Logs are similar to the following:
SELECT "A0"."CPE22","A0"."CPE23","A0"."EDITION","A0"."LANGUAGE","A0"."OTHER","A0"."PART","A0"."PRODUCT","A0"."PURL","A0"."PURL_NAME","A0"."PURL_NAMESPACE","A0"."PURL_QUALIFIERS","A0"."PURL_SUBPATH","A0"."PURL_TYPE","A0"."PURL_VERSION","A0"."SWEDITION","A0"."TARGETHW","A0"."TARGETSW","A0"."UPDATE","A0"."UUID","A0"."VENDOR","A0"."VERSION","A0"."VERSIONENDEXCLUDING","A0"."VERSIONENDINCLUDING","A0"."VERSIONSTARTEXCLUDING","A0"."VERSIONSTARTINCLUDING","A0"."VULNERABLE" FROM "VULNERABLESOFTWARE" "A0" WHERE "A0"."ID" = $1
bind <unnamed>: SHOW TRANSACTION ISOLATION LEVEL
Steps to Reproduce
- Use latest apiserver image
- Create Cloud SQL postgreSQL 14 instance
- Run apiserver
- DB goes boom
Expected Behavior
If any initial setup is required, it should not be done in hundreds of thousands of transactions
Dependency-Track Version
4.10.1
Dependency-Track Distribution
Container Image
Database Server
PostgreSQL
Database Server Version
14.9
Browser
Google Chrome
Checklist
- [X] I have read and understand the contributing guidelines
- [X] I have checked the existing issues for whether this defect was already reported
The query in question is executed during NVD mirroring.

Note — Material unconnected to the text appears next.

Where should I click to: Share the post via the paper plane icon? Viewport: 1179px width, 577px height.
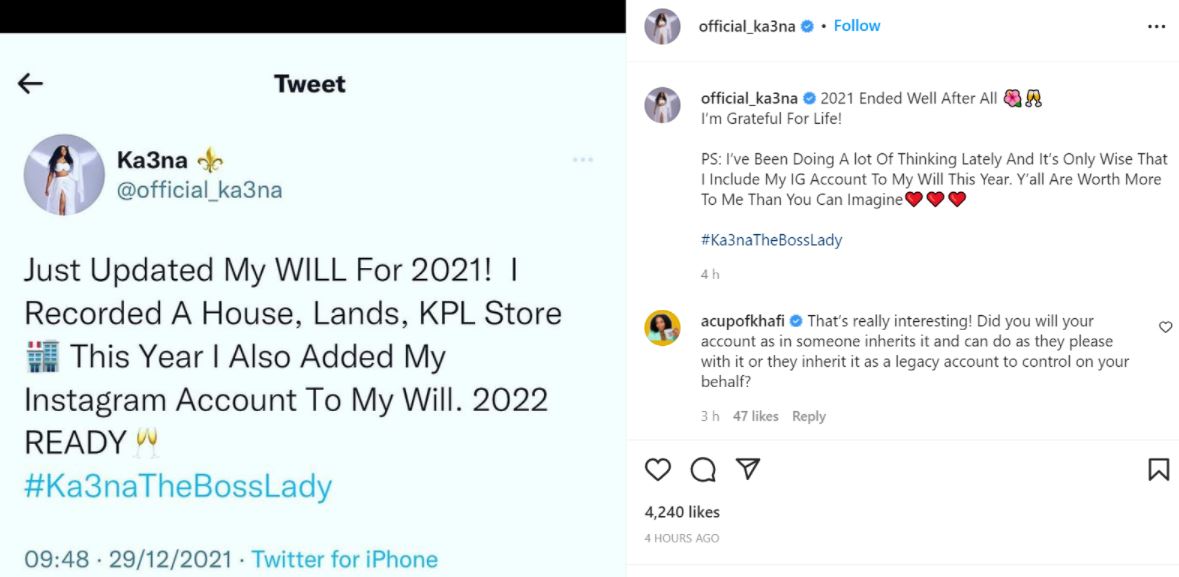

Unfortunately it is a heavy operation by nature, as it has to create and / or update hundreds of thousands of vulnerability records, as well as records for vulnerable versions and version ranges. It's a lot of data.
I agree on the transactions part though, in fact I have made an effort to reduce transaction commits when I implemented support for mirroring the NVD via REST API. Please give it a try: https://docs.dependencytrack.org/datasources/nvd/#mirroring-via-nvd-rest-api
Note that you may need to restart the container in order for the change to kick in sooner.